This brief summary of his life shows an extraordinary man: a truly renaissance man; a man of letters; a man of profound bravery and fortitude; a man of extraordinary commitment to his calling to follow the Good Shepherd, wherever He may lead; but equally a man who can inspire us still in our calling to be Oratory brethren in a new age.

His was a voice for the immediate post-Great War world; a world that was never to be like the gentle, pre-War world of his youth, but rather a world that was changed forever and needed the Church to speak into that utterly changed reality. That, of course, is the kind of world in which we find ourselves at this very moment; in the midst of experiences without precedent in the lives of any of us but in which we need as brothers, Companions, Christians to face with the same conviction as Milner-White did in starting afresh in the aftermath of that so-called war to end all wars.

We may have lost him as a professed brother in 1940; but we need not lose his influence and inspiration as we now face a world that has been changed forever.

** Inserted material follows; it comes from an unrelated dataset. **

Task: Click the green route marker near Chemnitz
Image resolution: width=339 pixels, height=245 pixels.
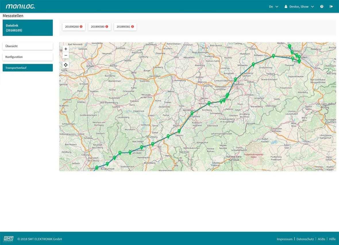Action: [x=235, y=79]
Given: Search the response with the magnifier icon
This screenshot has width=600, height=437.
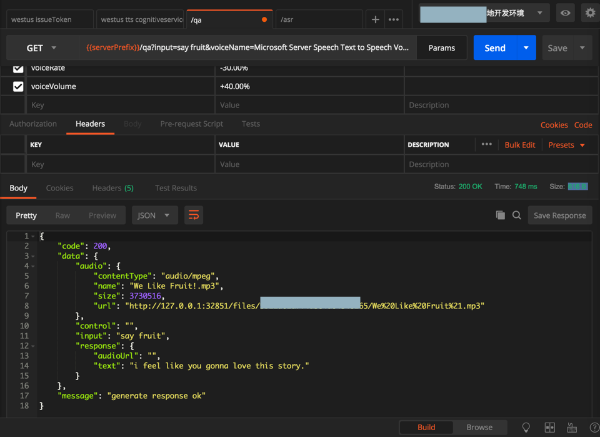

He is a member of the family of whom I am immensely proud; one who was even mentioned by HM The Queen in her Christmas Day broadcast in 2018. As is well known, Milner-White wrote a new bidding prayer for that 1918 Christmas Eve Service that was described in Jeremy Summerly’s A Cause for Caroling as ‘the last war poem’. 

They are words that inspire me as we approach a Christmas unlike any other in the lives of any of us living; for they are words to give hope afresh as they did in the candle-lit chapel at King’s so many Christmases ago as others faced a world of uncertainty, loss and grief and found strength in the only certainty we can find; in Jesus Christ, the Word made flesh.

‘Let us remember before God all those who rejoice with us, but upon another shore, and in a greater light, that multitude which no man can number, whose hope was in the Word made flesh, and with whom in the Lord Jesus we are for ever one.’